Interferon was previously the only effective treatment against hepatitis C. Some patients, such as those with cirrhosis (liver scarring), experience relapse or have many negative side effects because of interferon treatment. The new treatment is completely interferon-free. A study on it will be released on April 12 in The New England Journal of Medicine. The study was conducted by the University of Texas Health Science Center at San Antonio and had exceptional results. Twelve weeks after the last dose of treatment, no hepatitis C virus was detected in the bloodstream of 91.8 percent of patients. After the patients were treated for 24 weeks, 95.9 percent were found to be virus-free. “These are out-of-the-ballpark response rates, not on the same planet as interferon,” explained Dr. Fred Poordad, lead author of the study, in a press release.

The data involved the outcomes of 380 patients at 78 different sites, including hospitals in Spain, Germany, England, Canada, and the U.S. The study documented patients’ blood samples over a three-year period and found that in that time none experienced a long-term, late relapse.

Many of the patients who had taken part in the study were unsure about the new treatment. They had tried many treatments before that promised miracle results that were never delivered.
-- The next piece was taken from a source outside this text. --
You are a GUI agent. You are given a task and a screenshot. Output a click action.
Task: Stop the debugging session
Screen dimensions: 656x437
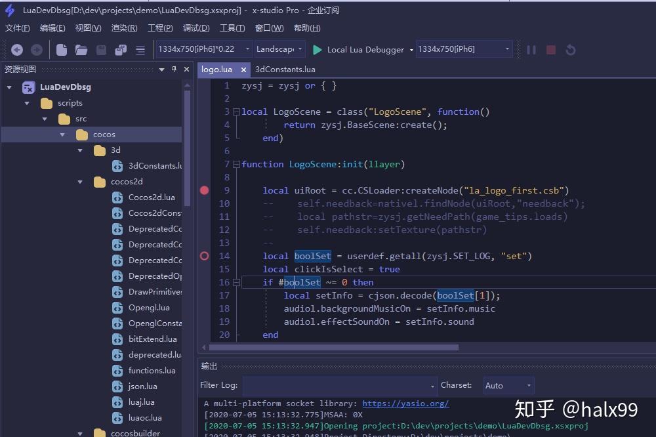(550, 49)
The high recovery rate of the new treatment changed the skeptics’ minds and has given hope to the current population living with the disease. “I feel very lucky to be living in this time, because I was almost resigned to the idea that I could never be cured," Sergio Buentello, one of the patients in the study, said in the press release.

It is expected that the combination medication regimen will be on the market as early as the end of 2014 or very late in 2015.